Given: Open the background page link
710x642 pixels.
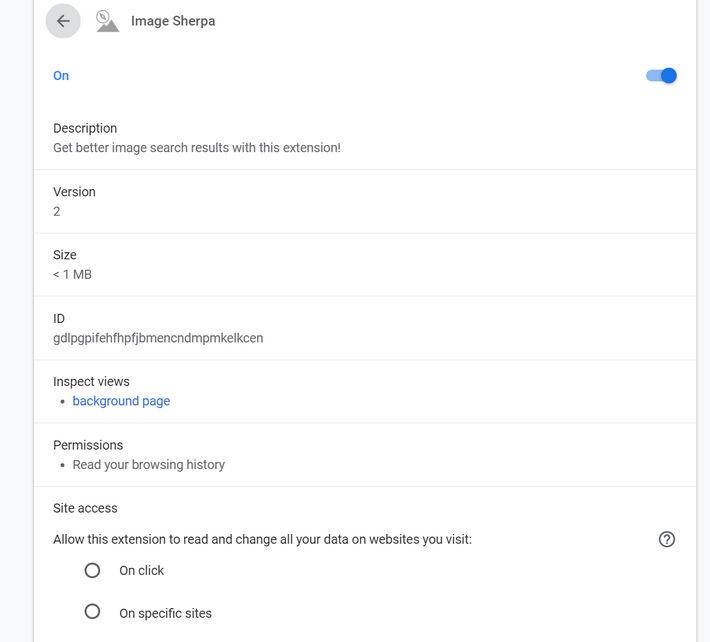Looking at the screenshot, I should pyautogui.click(x=121, y=401).
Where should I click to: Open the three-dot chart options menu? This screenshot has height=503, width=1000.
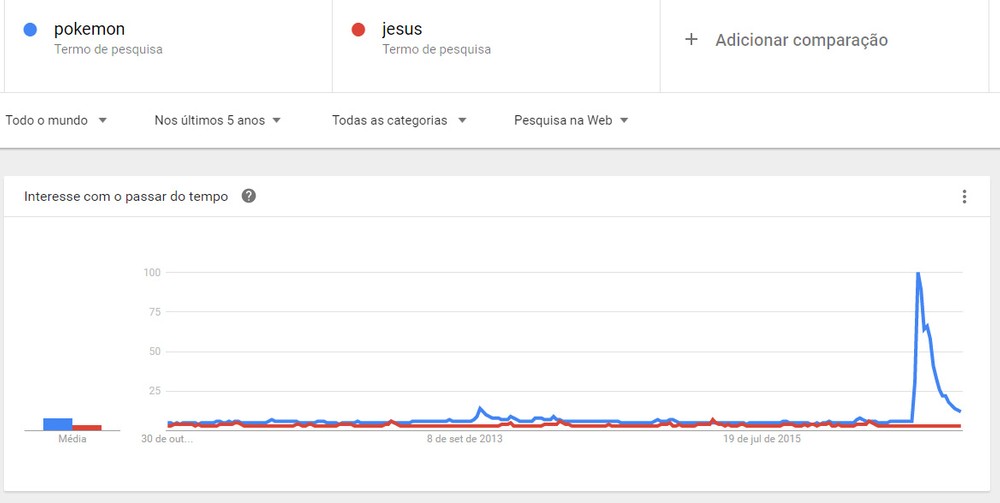(x=964, y=197)
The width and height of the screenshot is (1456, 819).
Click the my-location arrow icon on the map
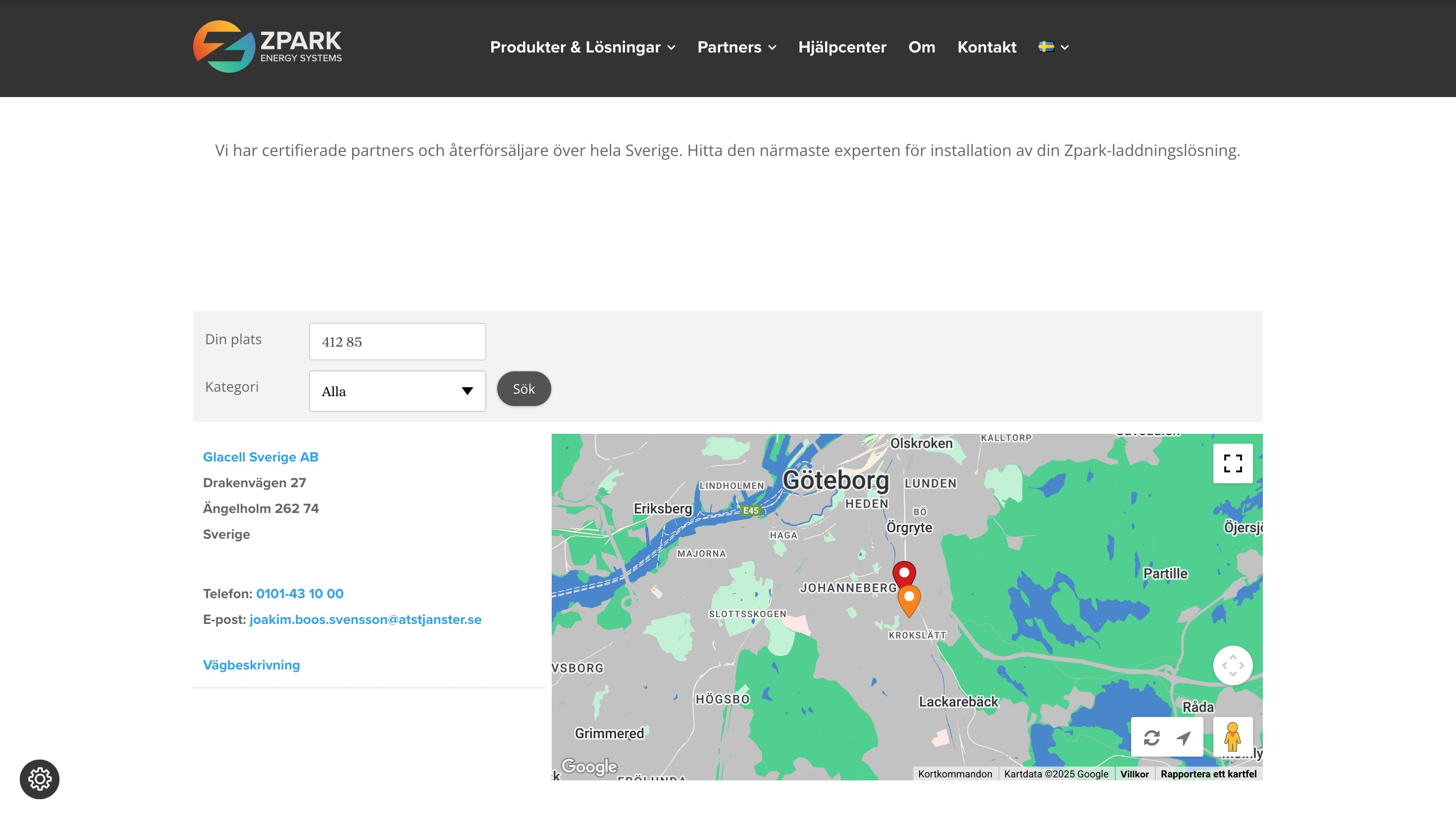(1185, 738)
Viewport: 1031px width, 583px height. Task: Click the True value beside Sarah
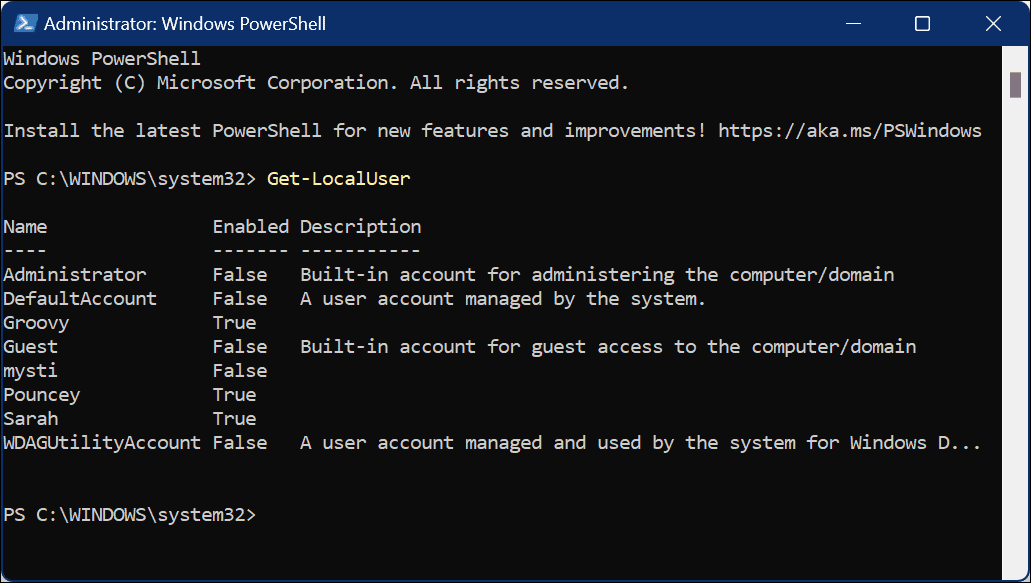pos(234,418)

**Work required:** Arrange every line of the material above as a Markdown table with two columns, Row and Line, numbering the rows in order and skipping blank lines. Leave the pictures out.

**Answer to the exercise:**
| Row | Line |
|---|---|
| 1 | Given: Open the background page link |
| 2 | 710x642 pixels. |
| 3 | Looking at the screenshot, I should pyautogui.click(x=121, y=401). |
| 4 | Where should I click to: Open the three-dot chart options menu? This screenshot has height=503, width=1000. |
| 5 | (x=964, y=197) |
| 6 | The width and height of the screenshot is (1456, 819). |
| 7 | Click the my-location arrow icon on the map |
| 8 | (1185, 738) |
| 9 | Viewport: 1031px width, 583px height. Task: Click the True value beside Sarah |
| 10 | pos(234,418) |